I didn’t quite get it at first, when my German co-worker was trying to explain to me, the notion of Quark Potatoes. First, let’s get that name out of the way. It seems oddly scientific to me, given the spelling, though I heard the pronunciation first, and it sounded like kvaag when she said it.
The idea is that of a spring dish, when the potatoes are “new,” like babies! You then boil them whole.
Next, you hit it with some serious herbs, and really, I think it’s safe to use whatever is in season. Dill is definitely a must, then I added in parsley, tarragon, and chives.
Once you have the herbs chopped up, and ready to rock, add them to the Quark cheese with the other seasonings and mix well.
Once you have the potatoes boiled and cooled, mix with the herbaceous cheese mixture and let them chill in the fridge for a bit before serving.
These potatoes are so good, it’s like a party in your mouth! It comes together super-quick, is a different, yet healthier version to the American-style potato salad, and is just as awesome!
- Serves: 4
- Serving size: 1 cup
- Calories: 226
- Fat: 4.1
- Saturated fat: 2
- Carbohydrates: 34.5
- Sugar: .1
- Sodium: 325.4
- Fiber: 1.8
- Protein: 7.4
- Cholesterol: 19.8
- 1½ Pounds Baby Yukon Gold Potatoes
- 1 8 oz Package Quark Cheese
- 3 Tablespoons Chopped Chives
- 3 Tablespoons Chopped Parsley
- 1 Tablespoon Chopped Tarragon
- 1 Tablespoon Chopped Dill
- ½ Teaspoon Sea Salt
- ½ Teaspoon Freshly Cracked Black Pepper
- Start with a pot of cold water. Add in the potatoes, and bring to a boil over high heat, for a total of 25 minutes, including the time it takes to come to a boil.
- While you're waiting for the potatoes to boil, mix the cheese, herbs, salt and pepper in a large bowl, cover with plastic wrap, and place in the refrigerator.
- When the potatoes are fork tender, drain the hot water off, and replace with cold tap water. Let sit for about 5 minutes until the potatoes are cool.
- When the potatoes have finished cooling, drain them well, place on a clean towel, and dry them by hand.
- Place the potatoes in the herb mixture, and toss until well coated.
- Cover with plastic wrap, and chill for an additional 1-2 hours, until completely chilled, then serve!

════════════════

Exercise
Rewrite the Quark potatoes recipe from "- When the potatoes are" up to and including "potatoes are cool.", changing "cold tap water" to "ice water".

Stored data entries
════════════════

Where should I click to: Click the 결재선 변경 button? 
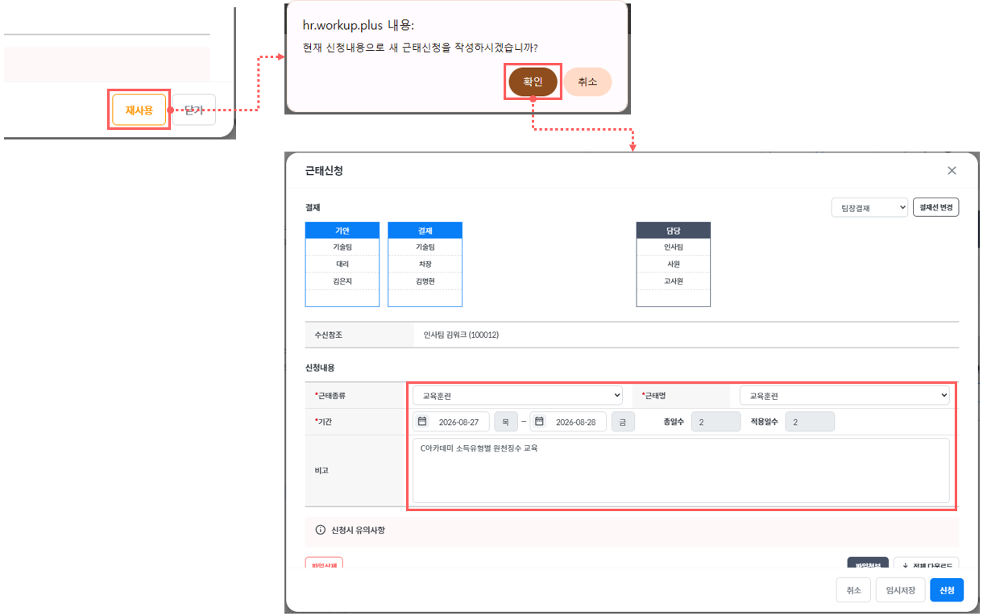tap(935, 207)
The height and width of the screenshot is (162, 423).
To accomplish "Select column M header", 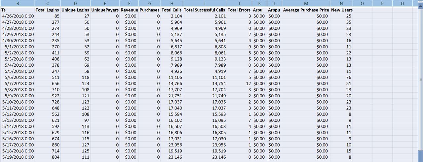I will pyautogui.click(x=306, y=3).
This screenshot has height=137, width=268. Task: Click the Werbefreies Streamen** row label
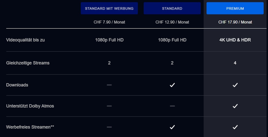click(x=30, y=127)
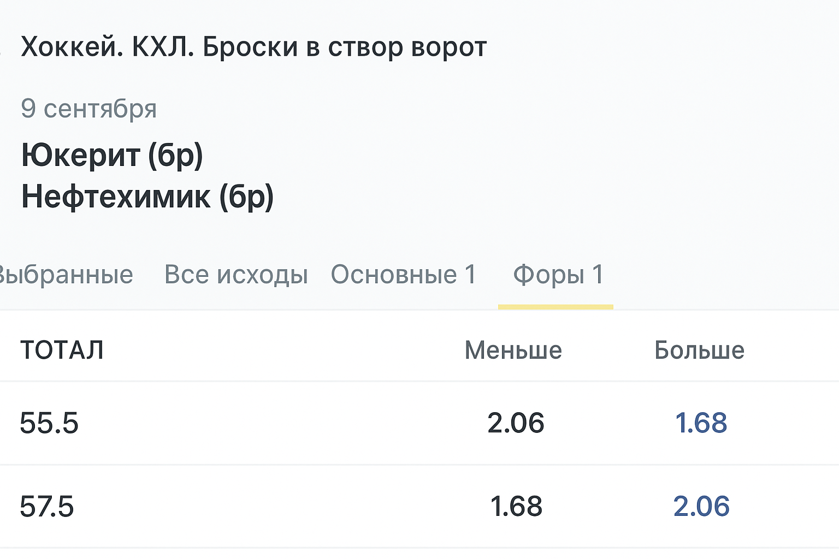
Task: Click the КХЛ league name in title
Action: 162,47
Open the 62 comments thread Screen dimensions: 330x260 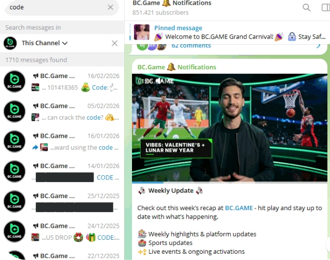pyautogui.click(x=191, y=46)
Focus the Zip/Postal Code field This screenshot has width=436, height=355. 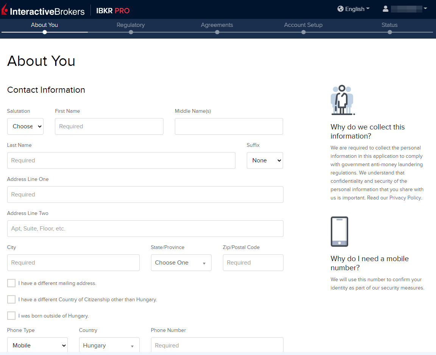tap(253, 263)
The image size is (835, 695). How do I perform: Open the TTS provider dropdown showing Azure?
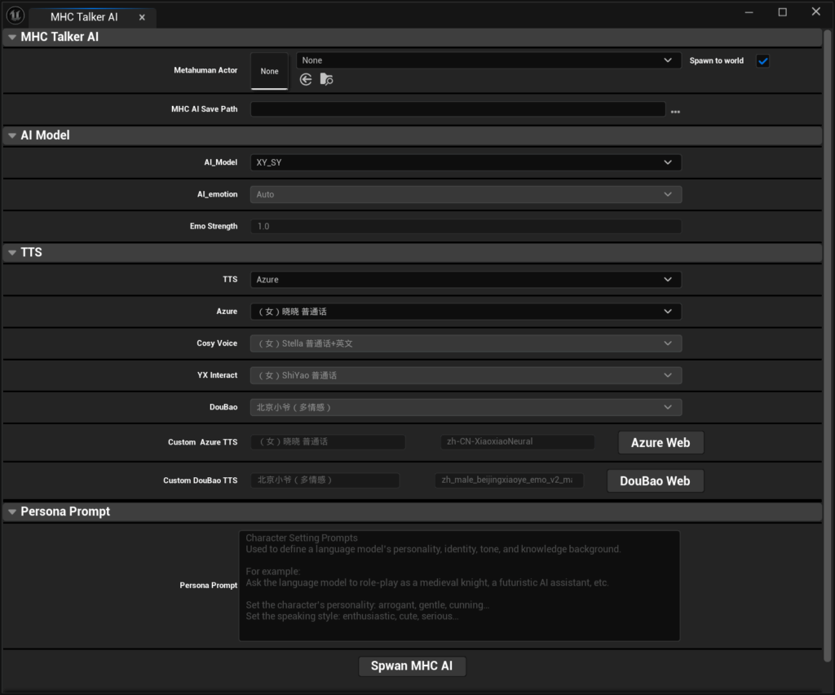coord(465,279)
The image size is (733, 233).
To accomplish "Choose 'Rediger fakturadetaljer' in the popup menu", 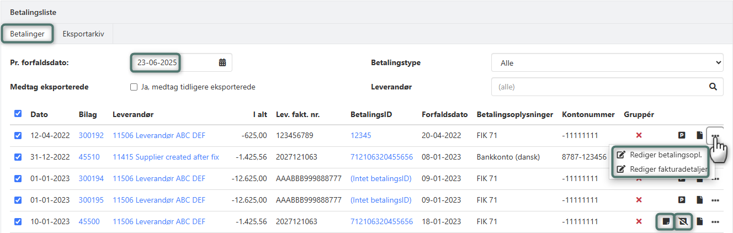I will click(661, 169).
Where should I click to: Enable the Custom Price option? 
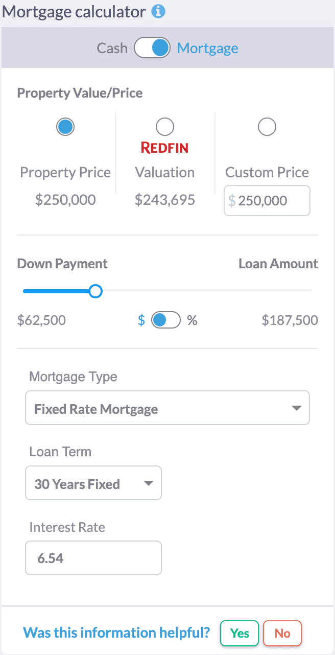click(267, 126)
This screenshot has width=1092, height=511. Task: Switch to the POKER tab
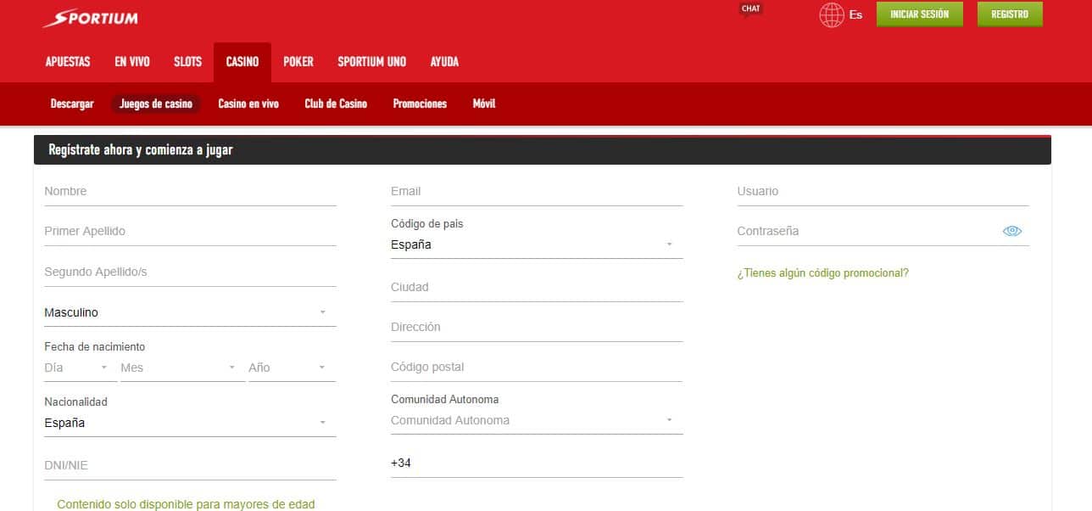[298, 61]
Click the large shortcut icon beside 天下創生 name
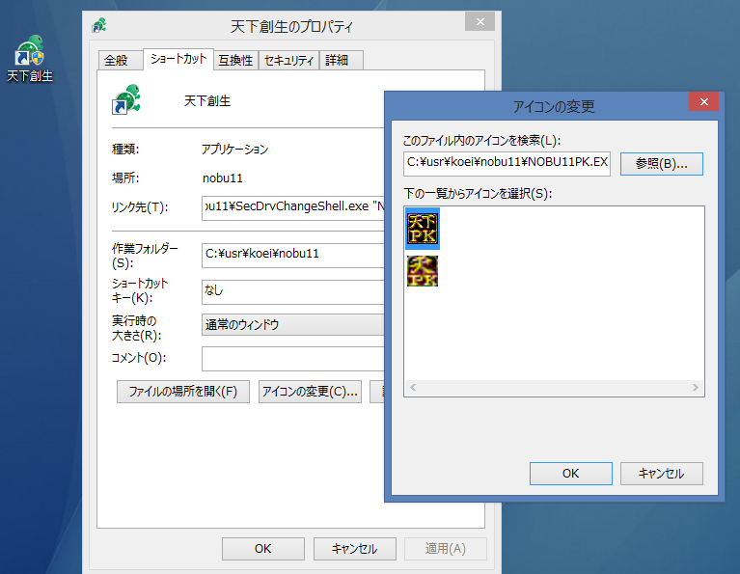740x574 pixels. tap(126, 99)
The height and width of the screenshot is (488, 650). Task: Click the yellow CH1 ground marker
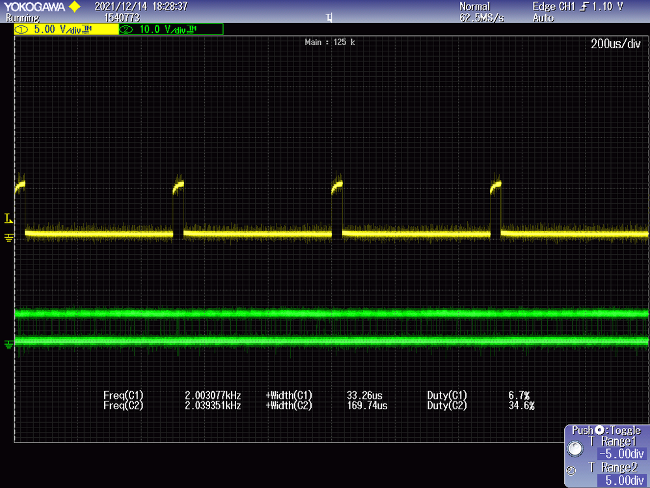pyautogui.click(x=8, y=237)
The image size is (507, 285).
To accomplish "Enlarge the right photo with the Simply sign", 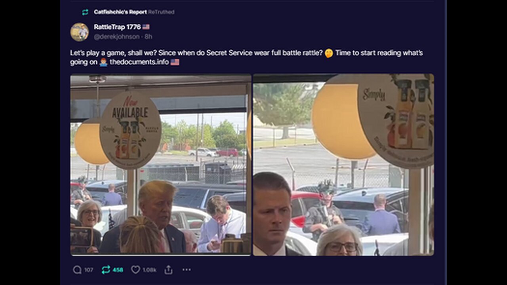I will pos(343,164).
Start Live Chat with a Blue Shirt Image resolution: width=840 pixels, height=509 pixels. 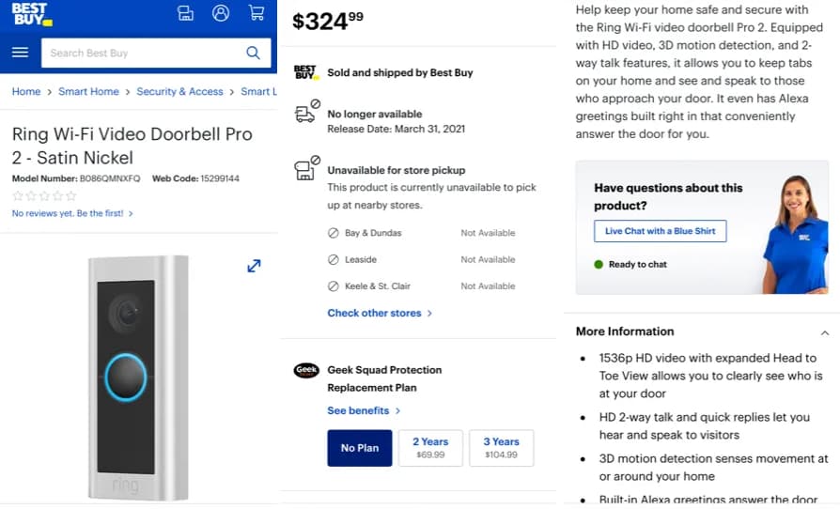[660, 231]
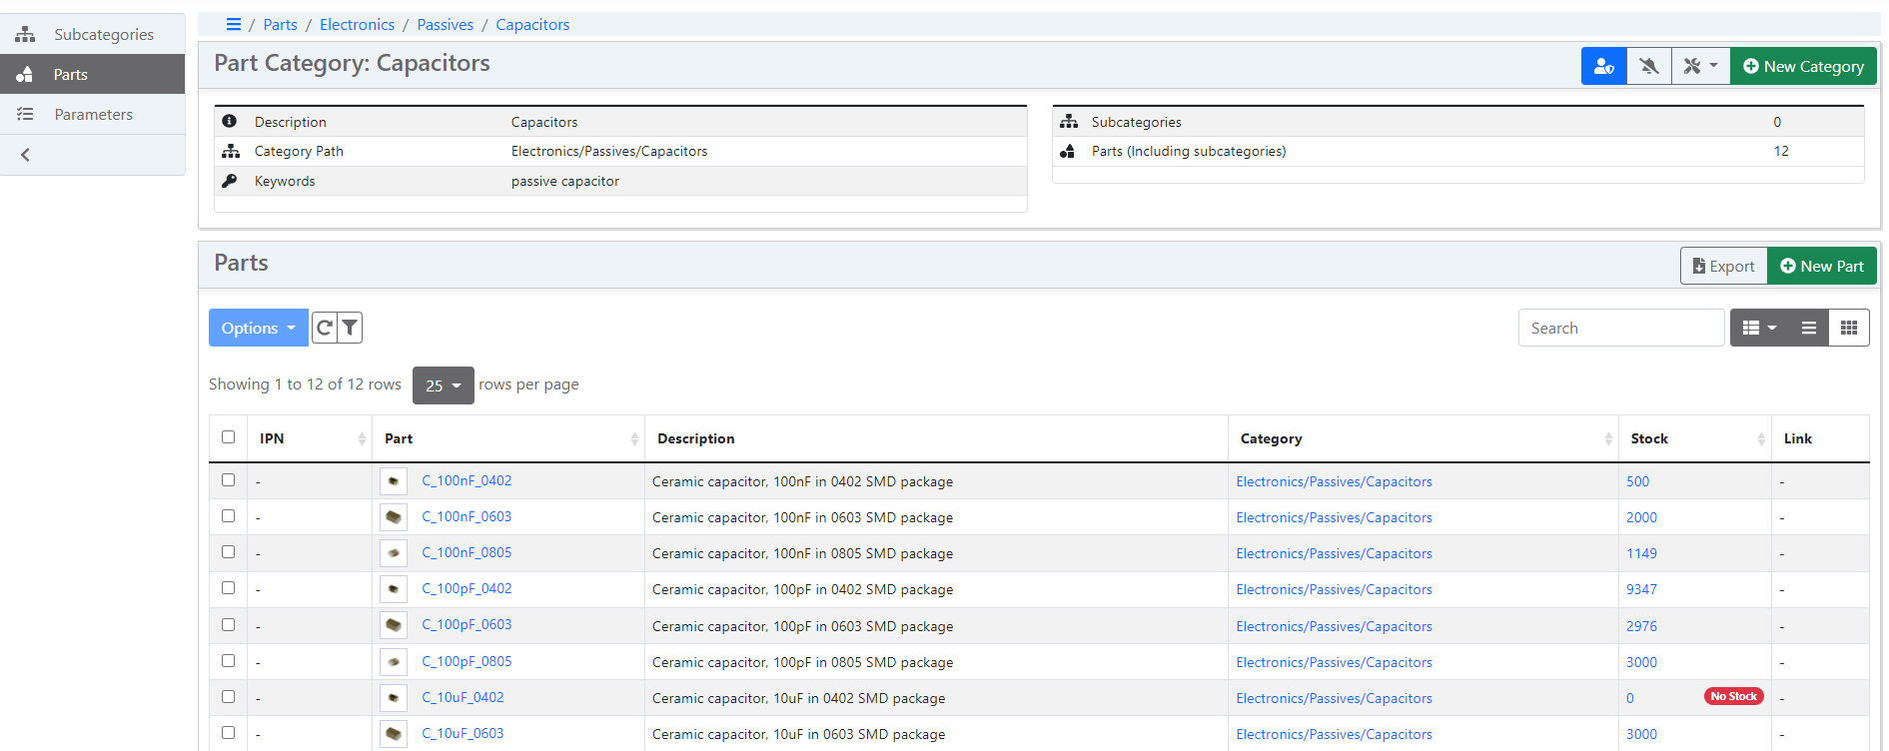1889x751 pixels.
Task: Open the hamburger menu in breadcrumb
Action: [x=234, y=25]
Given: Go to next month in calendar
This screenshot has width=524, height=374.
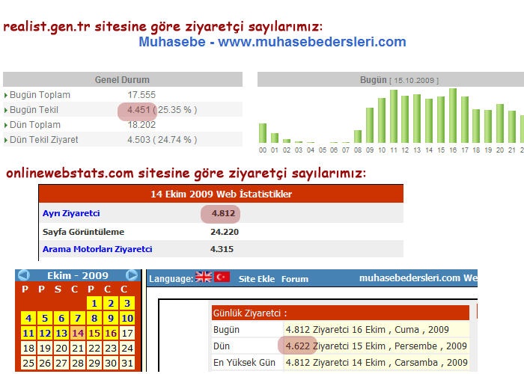Looking at the screenshot, I should pyautogui.click(x=132, y=275).
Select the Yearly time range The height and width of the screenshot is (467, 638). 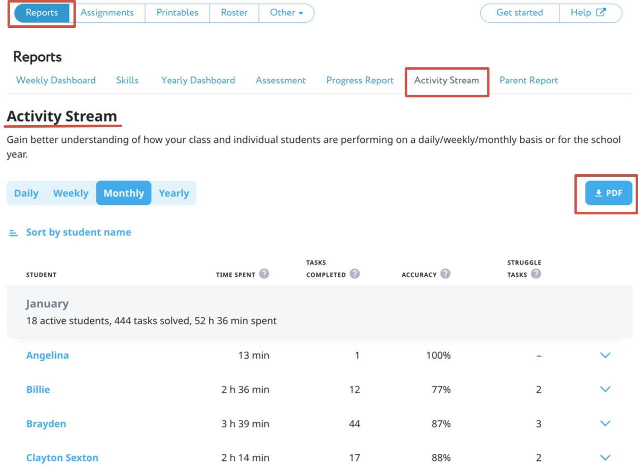click(173, 193)
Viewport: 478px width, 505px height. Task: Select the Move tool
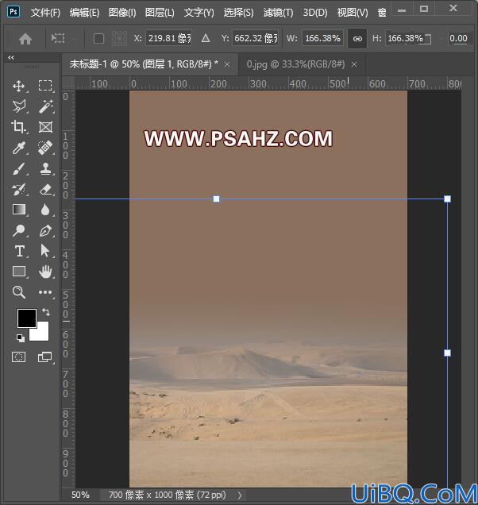(19, 86)
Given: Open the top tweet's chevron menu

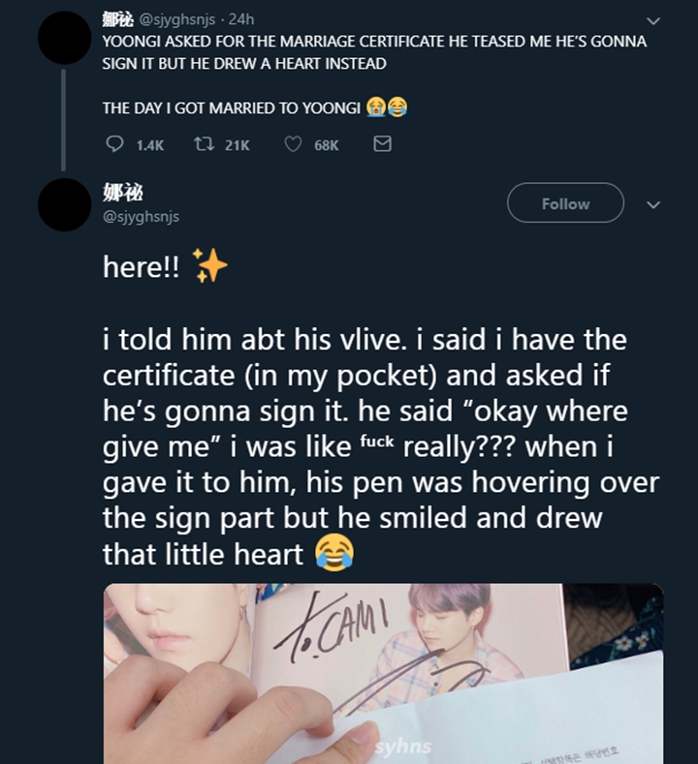Looking at the screenshot, I should (x=653, y=21).
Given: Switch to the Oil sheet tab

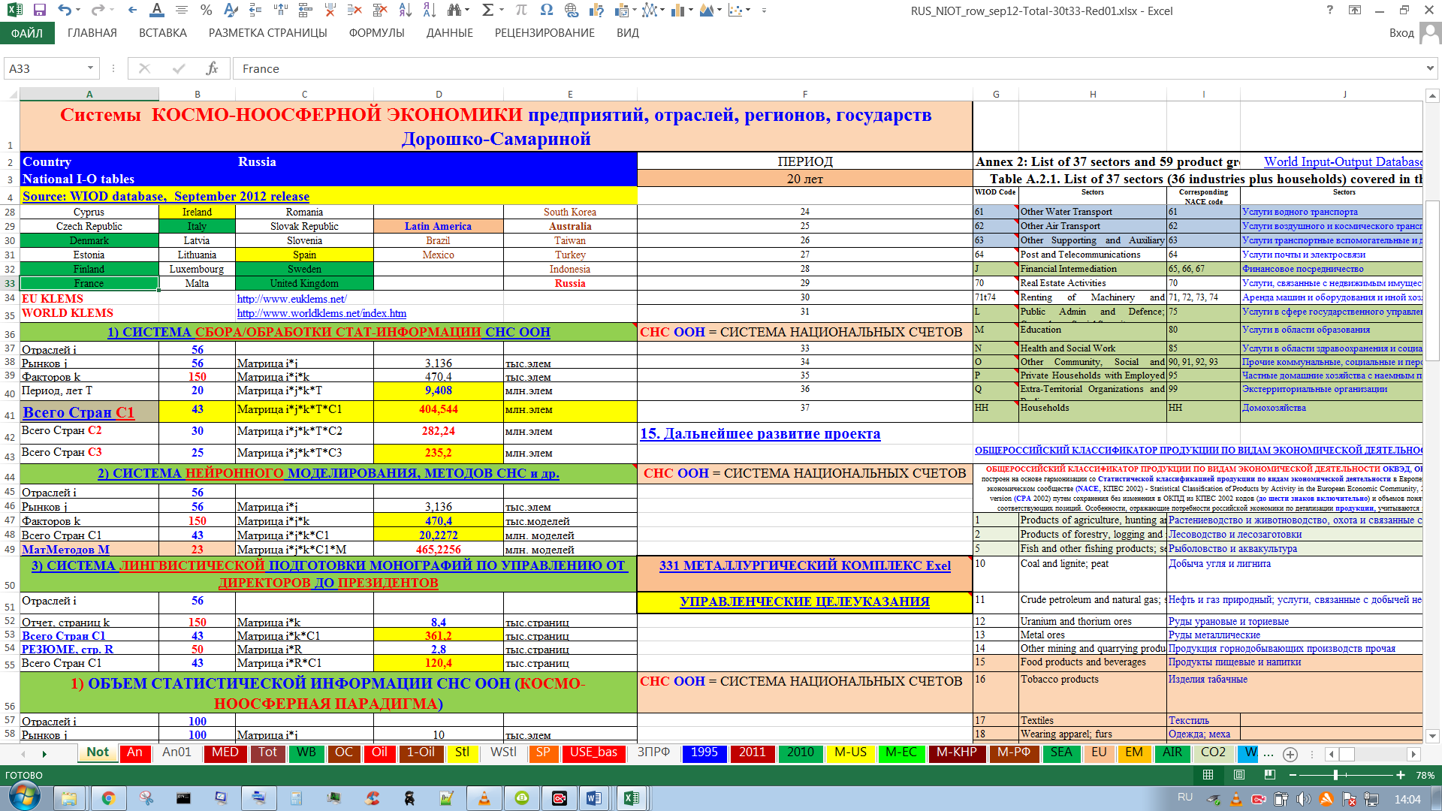Looking at the screenshot, I should (x=379, y=752).
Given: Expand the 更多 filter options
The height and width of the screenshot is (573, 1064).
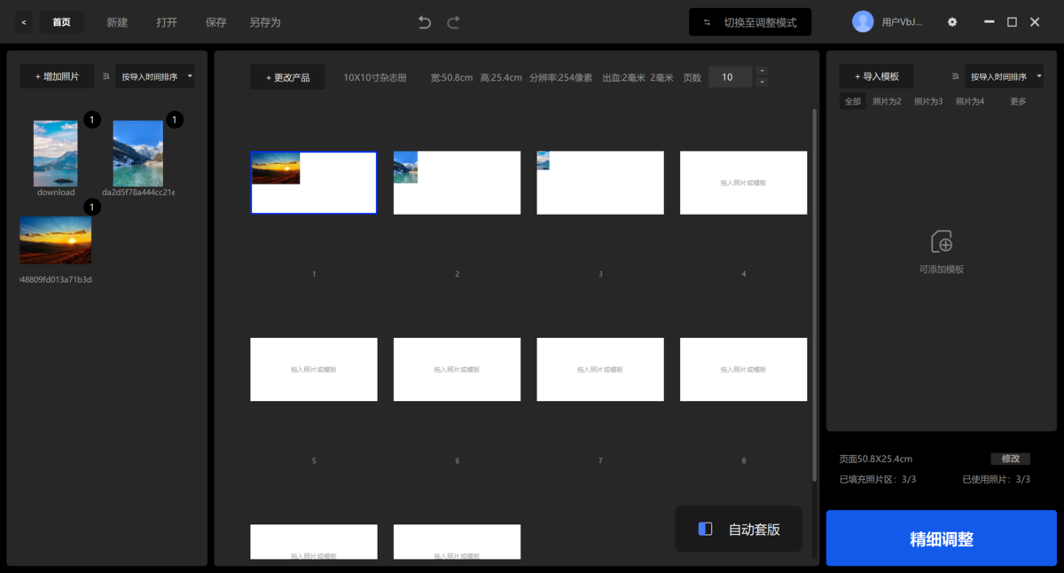Looking at the screenshot, I should click(1018, 101).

════════════════

Result
- When the potatoes are fork tender, drain the hot water off, and replace with ice water. Let sit for about 5 minutes until the potatoes are cool.